500.A 4 e/445: Telegram

The Minister in China (MacMurray) to the Secretary of State

Summary number 3. The following is the substance of the press communiqué issued last night by the Committee on Tariff Autonomy following its meeting in the forenoon:

“The committee on tariff autonomy held its first meeting October 13th [30th] with the American, Belgian, Danish, French, British, Italian, Japanese, Dutch, Norwegian, Portuguese, Spanish and Swedish delegates present.

Doctor C. T. Wang was elected chairman of the committee.

Doctor Wang, on behalf of the Chinese delegation, presented the Chinese proposals on tariff autonomy, which he had previously submitted to the conference on October 26th, and suggested that paragraphs 1 and 2 of the five proposals be dealt with in committee one, reserving 3 and 4 to be dealt with by committee two, and 5 to be discussed separately afterwards.

Mr. Hioki further elucidated the proposals advocated by him on behalf of the Japanese delegation on October 26th, with the following statement:

‘At [the] first plenary session of this conference, the Japanese delegation had the honor to suggest their alternative plans by which tariff autonomy is to be restored to China. However, as the [presentation] of these plans was of somewhat laconic character, [I] feel it pertinent to add a few words with a view, to elucidating the nature of our proposals.
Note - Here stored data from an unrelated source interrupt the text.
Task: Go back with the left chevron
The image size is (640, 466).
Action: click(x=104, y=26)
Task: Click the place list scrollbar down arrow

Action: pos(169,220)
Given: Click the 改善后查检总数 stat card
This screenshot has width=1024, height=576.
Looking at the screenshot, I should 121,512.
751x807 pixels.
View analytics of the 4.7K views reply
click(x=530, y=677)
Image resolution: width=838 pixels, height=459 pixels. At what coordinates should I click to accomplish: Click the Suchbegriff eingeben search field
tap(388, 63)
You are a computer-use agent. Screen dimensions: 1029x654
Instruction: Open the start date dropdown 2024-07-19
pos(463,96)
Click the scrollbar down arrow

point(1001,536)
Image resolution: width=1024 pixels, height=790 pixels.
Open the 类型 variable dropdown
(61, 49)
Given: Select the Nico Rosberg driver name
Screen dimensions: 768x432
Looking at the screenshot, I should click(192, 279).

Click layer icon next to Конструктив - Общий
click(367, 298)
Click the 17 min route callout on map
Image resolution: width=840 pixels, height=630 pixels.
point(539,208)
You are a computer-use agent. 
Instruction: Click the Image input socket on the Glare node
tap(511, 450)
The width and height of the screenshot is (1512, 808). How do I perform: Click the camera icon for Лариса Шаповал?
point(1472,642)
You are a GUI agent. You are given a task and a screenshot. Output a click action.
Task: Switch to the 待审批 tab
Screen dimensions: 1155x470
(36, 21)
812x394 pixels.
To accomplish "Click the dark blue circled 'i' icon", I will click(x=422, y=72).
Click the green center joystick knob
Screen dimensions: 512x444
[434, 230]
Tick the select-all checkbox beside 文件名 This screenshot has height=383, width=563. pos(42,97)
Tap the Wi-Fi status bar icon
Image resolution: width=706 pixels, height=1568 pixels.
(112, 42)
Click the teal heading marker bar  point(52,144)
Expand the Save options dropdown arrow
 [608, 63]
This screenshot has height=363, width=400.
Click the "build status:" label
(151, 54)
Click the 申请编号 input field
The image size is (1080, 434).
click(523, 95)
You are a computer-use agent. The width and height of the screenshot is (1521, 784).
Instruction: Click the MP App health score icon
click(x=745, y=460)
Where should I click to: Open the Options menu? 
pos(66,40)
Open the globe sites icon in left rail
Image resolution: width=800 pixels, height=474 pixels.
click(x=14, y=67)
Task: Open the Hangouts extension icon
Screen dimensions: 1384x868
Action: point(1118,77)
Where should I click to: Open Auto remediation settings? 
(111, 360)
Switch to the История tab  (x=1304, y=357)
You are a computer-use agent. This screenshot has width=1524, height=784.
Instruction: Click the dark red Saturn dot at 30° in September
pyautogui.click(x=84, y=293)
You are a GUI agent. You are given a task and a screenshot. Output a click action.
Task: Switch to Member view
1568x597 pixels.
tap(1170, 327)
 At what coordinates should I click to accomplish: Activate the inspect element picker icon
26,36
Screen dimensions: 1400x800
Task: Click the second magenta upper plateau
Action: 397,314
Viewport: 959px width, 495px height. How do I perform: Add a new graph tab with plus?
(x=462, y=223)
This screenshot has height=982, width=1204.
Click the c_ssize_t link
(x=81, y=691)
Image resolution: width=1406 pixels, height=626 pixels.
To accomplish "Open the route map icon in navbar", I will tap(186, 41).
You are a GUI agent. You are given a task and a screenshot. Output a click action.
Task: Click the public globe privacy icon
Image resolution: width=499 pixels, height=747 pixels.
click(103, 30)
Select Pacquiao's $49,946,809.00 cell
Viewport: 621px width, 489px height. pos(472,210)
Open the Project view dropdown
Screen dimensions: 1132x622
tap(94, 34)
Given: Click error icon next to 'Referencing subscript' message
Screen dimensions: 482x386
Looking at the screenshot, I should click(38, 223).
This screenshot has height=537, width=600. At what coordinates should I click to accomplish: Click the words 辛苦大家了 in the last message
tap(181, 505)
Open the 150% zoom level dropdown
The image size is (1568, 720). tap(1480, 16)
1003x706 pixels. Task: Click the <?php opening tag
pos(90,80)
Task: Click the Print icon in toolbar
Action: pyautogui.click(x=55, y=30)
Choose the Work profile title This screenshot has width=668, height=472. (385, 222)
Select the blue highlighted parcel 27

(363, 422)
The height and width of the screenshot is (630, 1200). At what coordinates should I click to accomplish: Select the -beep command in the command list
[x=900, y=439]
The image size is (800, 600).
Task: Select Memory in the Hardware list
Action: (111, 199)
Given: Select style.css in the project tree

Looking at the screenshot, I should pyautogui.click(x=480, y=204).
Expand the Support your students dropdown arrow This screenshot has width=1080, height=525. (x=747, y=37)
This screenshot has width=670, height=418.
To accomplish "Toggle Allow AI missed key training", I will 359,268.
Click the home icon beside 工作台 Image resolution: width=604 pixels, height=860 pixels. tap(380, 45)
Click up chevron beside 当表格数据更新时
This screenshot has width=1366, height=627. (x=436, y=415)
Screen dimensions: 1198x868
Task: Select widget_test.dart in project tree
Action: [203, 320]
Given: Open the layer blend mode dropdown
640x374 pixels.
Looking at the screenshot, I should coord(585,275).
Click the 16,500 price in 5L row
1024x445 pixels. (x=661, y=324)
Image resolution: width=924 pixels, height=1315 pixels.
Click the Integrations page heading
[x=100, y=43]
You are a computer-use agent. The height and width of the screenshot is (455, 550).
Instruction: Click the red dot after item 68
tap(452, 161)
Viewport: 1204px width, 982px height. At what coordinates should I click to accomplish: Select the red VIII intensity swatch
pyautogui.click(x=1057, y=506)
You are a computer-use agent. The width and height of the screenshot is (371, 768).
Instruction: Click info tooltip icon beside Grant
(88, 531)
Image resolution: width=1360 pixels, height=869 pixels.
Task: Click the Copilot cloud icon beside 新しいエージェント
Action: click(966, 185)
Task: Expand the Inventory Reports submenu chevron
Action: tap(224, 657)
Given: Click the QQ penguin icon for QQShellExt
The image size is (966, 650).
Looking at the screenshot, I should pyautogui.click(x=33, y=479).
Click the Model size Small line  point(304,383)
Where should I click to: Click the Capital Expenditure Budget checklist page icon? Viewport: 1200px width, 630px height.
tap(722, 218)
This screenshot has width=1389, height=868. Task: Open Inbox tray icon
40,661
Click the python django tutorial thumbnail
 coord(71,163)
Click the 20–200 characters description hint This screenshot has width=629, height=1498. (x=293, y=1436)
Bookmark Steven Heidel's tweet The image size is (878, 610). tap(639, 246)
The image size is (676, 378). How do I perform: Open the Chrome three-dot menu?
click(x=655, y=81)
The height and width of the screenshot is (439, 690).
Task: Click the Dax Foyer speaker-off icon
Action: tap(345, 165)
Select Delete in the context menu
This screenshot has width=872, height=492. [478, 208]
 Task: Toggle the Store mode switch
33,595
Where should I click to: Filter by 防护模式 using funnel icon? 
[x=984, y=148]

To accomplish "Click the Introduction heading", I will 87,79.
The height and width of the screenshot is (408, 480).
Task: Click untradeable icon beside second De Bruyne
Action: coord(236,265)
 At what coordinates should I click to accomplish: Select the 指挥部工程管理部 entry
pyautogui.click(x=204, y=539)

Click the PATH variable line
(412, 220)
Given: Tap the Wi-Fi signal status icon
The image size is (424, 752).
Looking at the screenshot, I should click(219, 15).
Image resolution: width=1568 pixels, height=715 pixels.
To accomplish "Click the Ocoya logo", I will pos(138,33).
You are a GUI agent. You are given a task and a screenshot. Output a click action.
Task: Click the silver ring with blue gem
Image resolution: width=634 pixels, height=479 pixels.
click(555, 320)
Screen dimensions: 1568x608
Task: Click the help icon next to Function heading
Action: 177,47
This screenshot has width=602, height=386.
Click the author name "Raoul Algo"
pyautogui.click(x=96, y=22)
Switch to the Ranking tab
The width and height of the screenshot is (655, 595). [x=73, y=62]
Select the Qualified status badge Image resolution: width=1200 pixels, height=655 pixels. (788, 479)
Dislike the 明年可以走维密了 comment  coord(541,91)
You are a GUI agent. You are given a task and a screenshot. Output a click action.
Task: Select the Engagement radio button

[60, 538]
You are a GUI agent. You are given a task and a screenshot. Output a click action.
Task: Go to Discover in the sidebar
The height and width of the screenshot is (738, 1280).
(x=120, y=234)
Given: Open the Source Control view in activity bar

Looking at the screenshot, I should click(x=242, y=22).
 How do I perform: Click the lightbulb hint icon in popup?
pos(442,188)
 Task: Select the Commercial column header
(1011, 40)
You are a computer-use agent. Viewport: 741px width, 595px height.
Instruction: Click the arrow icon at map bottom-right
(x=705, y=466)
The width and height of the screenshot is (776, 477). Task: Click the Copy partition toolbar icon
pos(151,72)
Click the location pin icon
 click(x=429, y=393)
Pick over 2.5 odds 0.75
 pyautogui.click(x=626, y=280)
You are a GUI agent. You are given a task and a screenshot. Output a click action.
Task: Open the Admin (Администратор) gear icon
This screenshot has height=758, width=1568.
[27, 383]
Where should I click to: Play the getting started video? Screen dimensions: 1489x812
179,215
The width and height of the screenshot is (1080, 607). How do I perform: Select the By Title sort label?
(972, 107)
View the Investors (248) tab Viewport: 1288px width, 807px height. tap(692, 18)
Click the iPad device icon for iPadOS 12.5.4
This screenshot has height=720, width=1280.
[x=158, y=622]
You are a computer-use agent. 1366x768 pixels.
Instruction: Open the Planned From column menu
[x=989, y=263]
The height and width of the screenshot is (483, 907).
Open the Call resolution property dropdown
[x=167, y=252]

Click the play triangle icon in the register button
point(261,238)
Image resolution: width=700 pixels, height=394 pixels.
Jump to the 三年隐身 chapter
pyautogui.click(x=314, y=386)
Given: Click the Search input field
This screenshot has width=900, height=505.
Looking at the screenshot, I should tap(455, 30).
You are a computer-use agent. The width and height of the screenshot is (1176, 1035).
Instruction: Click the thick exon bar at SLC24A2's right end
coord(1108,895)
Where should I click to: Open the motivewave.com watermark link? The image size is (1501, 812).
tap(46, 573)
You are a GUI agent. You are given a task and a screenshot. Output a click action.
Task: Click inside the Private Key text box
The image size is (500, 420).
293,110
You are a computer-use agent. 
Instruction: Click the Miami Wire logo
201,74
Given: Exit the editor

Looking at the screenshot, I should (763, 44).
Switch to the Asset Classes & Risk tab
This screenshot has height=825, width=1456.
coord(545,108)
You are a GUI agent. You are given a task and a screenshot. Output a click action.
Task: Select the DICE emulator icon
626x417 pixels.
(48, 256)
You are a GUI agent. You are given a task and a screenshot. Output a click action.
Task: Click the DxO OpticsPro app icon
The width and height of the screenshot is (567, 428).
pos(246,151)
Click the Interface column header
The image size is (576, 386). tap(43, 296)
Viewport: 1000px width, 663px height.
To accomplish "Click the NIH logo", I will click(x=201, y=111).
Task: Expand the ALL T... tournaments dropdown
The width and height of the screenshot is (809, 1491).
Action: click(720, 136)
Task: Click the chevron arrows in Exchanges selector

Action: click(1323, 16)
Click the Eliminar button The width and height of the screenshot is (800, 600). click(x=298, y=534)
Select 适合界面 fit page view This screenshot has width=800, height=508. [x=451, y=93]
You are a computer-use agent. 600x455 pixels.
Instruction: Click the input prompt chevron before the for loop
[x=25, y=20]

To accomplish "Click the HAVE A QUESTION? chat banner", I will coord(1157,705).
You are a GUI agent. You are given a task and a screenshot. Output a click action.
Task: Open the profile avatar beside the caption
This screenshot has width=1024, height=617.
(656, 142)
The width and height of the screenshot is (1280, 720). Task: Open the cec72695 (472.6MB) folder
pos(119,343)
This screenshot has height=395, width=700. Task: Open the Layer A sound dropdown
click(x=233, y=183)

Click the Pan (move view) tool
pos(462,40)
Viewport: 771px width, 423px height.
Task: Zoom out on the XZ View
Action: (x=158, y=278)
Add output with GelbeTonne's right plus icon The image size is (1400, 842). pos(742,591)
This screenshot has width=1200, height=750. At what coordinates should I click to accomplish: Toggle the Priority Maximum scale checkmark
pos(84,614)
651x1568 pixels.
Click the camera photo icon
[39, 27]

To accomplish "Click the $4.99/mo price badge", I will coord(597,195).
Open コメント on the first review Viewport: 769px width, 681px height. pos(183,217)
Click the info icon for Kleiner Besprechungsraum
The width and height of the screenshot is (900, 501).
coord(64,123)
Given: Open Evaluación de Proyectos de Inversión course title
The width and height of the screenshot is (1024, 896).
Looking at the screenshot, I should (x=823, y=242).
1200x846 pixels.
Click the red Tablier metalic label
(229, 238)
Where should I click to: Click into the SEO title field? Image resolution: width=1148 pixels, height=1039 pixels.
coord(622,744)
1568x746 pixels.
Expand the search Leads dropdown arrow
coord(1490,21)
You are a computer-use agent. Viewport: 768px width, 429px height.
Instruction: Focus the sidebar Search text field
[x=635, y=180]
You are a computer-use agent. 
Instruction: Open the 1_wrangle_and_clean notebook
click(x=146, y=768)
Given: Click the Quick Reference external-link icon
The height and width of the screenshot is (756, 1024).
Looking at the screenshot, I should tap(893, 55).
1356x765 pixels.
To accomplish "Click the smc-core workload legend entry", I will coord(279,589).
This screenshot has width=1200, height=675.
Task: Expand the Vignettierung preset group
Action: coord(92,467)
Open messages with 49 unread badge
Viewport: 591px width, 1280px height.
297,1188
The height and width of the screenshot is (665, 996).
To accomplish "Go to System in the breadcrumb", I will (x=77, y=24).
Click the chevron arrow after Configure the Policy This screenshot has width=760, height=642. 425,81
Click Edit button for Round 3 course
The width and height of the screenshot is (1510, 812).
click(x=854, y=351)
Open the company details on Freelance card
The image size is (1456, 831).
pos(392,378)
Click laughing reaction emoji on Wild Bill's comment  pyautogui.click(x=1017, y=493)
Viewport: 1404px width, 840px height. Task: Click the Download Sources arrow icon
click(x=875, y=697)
By the first alternative plan, we suggest the inauguration of a Chinese statutory tariff for general application, together with [a [Page 872]special tariff on certain] articles which are to be agreed upon by treaty separately between China and [the] interested Powers. While the statutory tariff is to be made by China freely as it pleases, such tariff should be so devised as not to hurt the trade relations between China and other countries. In fact, the adoption of a fair and reasonable statutory tariff should reduce to the minimum the number of those countries requiring separate arrangements with regard to special tariffs.

[In reviewing] the history of Japanese recovery of tariff autonomy, I brought out the fact that the revised treaties of 1894 between Japan and [the] Powers did not come into effect until after 5 years from the date of signature and remained in force for the following 12 years. We believe this precedent deserves our attention; China may well take a similar course.

In his speech at the opening session, Doctor C. T. Wang indicated the determination of the Chinese Government to effect the abolition of likin and to bring about the enforcement of a Chinese national tariff law within 3 years. China within such a [preparatory] period may conclude with other Power[s] treaties along the lines of [the] first plan, which will become operative simultaneously with the enforcement of the Chinese national tariff law. The new treaties will supersede the existing treaties between China and other Powers and will remove unilateral restrictions imposed upon China with respect to customs tariff. In case the first alternative is approved by the present conference, it is the intention of the Japanese delegation to suggest that during such period, prior to the enforcement of the Chinese statutory tariff, an interim surtax be levied in accordance with the provisions of article 3 of the Washington treaty.

The second plan suggested by us proposes the establishment of a tariff regime [which] would be, in a general manner, consistent with the stipulations of the treaties of 1902 and 1903 between China and the other Powers. In [case] this plan should be adopted, we would propose the inauguration of a graduated tariff since a uniform tariff at the rate provided for by these treaties is unreasonable and unscientific [and] works to the detriment of trade between China and foreign countries.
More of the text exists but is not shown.